Entries for locating words and elements
/---
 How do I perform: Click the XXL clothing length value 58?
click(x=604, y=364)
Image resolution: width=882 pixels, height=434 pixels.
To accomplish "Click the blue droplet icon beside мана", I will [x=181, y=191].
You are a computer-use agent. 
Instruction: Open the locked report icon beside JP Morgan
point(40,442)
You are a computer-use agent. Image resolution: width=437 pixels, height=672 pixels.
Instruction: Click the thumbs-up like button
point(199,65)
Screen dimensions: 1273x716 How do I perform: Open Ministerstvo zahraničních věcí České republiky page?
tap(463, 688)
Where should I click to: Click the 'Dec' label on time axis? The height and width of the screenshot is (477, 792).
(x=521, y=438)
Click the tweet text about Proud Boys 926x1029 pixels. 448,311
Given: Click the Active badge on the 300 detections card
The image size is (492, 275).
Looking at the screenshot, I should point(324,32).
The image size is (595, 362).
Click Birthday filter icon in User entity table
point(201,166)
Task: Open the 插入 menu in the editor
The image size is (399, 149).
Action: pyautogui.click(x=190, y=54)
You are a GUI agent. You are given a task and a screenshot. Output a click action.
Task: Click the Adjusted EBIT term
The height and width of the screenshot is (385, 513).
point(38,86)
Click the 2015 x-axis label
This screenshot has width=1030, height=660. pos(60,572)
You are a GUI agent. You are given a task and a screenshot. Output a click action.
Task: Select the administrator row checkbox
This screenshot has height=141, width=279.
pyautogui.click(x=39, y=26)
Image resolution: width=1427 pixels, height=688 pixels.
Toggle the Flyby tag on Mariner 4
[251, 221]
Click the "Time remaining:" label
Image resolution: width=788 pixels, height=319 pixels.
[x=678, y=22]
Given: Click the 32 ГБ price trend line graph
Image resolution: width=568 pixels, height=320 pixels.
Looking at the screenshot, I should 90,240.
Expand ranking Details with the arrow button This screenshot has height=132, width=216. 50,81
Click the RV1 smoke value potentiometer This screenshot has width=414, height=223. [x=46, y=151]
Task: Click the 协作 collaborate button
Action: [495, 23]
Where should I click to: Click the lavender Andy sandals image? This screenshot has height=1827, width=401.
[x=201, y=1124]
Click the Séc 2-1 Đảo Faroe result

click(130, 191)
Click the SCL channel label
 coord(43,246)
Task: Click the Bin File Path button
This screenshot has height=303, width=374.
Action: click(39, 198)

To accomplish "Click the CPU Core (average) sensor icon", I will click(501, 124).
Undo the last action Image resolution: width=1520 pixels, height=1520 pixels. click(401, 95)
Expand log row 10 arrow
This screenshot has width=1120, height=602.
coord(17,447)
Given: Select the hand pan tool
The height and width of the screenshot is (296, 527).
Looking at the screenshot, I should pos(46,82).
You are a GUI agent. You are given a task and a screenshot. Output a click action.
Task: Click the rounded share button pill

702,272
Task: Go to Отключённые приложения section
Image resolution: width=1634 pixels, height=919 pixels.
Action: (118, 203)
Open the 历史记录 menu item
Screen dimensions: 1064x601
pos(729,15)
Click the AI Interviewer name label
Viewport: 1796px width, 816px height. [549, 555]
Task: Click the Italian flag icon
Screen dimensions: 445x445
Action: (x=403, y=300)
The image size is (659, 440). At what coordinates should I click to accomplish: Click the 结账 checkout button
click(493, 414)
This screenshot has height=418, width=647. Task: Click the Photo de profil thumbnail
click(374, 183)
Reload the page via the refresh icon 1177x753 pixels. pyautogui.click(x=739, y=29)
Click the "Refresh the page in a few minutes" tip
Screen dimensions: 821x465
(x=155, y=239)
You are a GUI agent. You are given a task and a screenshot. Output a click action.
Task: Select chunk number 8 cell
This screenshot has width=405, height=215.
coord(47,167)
\---
_EXERCISE_
Can you reproduce, word for word, everything from the start of the records down to the line containing "Looking at the screenshot, I should 90,240.", with that line included?

_SOLUTION BELOW_
 How do I perform: Click the XXL clothing length value 58?
click(x=604, y=364)
Image resolution: width=882 pixels, height=434 pixels.
To accomplish "Click the blue droplet icon beside мана", I will [x=181, y=191].
You are a computer-use agent. 
Instruction: Open the locked report icon beside JP Morgan
point(40,442)
You are a computer-use agent. Image resolution: width=437 pixels, height=672 pixels.
Instruction: Click the thumbs-up like button
point(199,65)
Screen dimensions: 1273x716 How do I perform: Open Ministerstvo zahraničních věcí České republiky page?
tap(463, 688)
Where should I click to: Click the 'Dec' label on time axis? The height and width of the screenshot is (477, 792).
(x=521, y=438)
Click the tweet text about Proud Boys 926x1029 pixels. 448,311
Given: Click the Active badge on the 300 detections card
The image size is (492, 275).
Looking at the screenshot, I should point(324,32).
The image size is (595, 362).
Click Birthday filter icon in User entity table
point(201,166)
Task: Open the 插入 menu in the editor
The image size is (399, 149).
Action: pyautogui.click(x=190, y=54)
You are a GUI agent. You are given a task and a screenshot. Output a click action.
Task: Click the Adjusted EBIT term
The height and width of the screenshot is (385, 513).
point(38,86)
Click the 2015 x-axis label
This screenshot has width=1030, height=660. pos(60,572)
You are a GUI agent. You are given a task and a screenshot. Output a click action.
Task: Select the administrator row checkbox
This screenshot has height=141, width=279.
pyautogui.click(x=39, y=26)
Image resolution: width=1427 pixels, height=688 pixels.
Toggle the Flyby tag on Mariner 4
[251, 221]
Click the "Time remaining:" label
Image resolution: width=788 pixels, height=319 pixels.
[x=678, y=22]
Given: Click the 32 ГБ price trend line graph
Image resolution: width=568 pixels, height=320 pixels.
Looking at the screenshot, I should 90,240.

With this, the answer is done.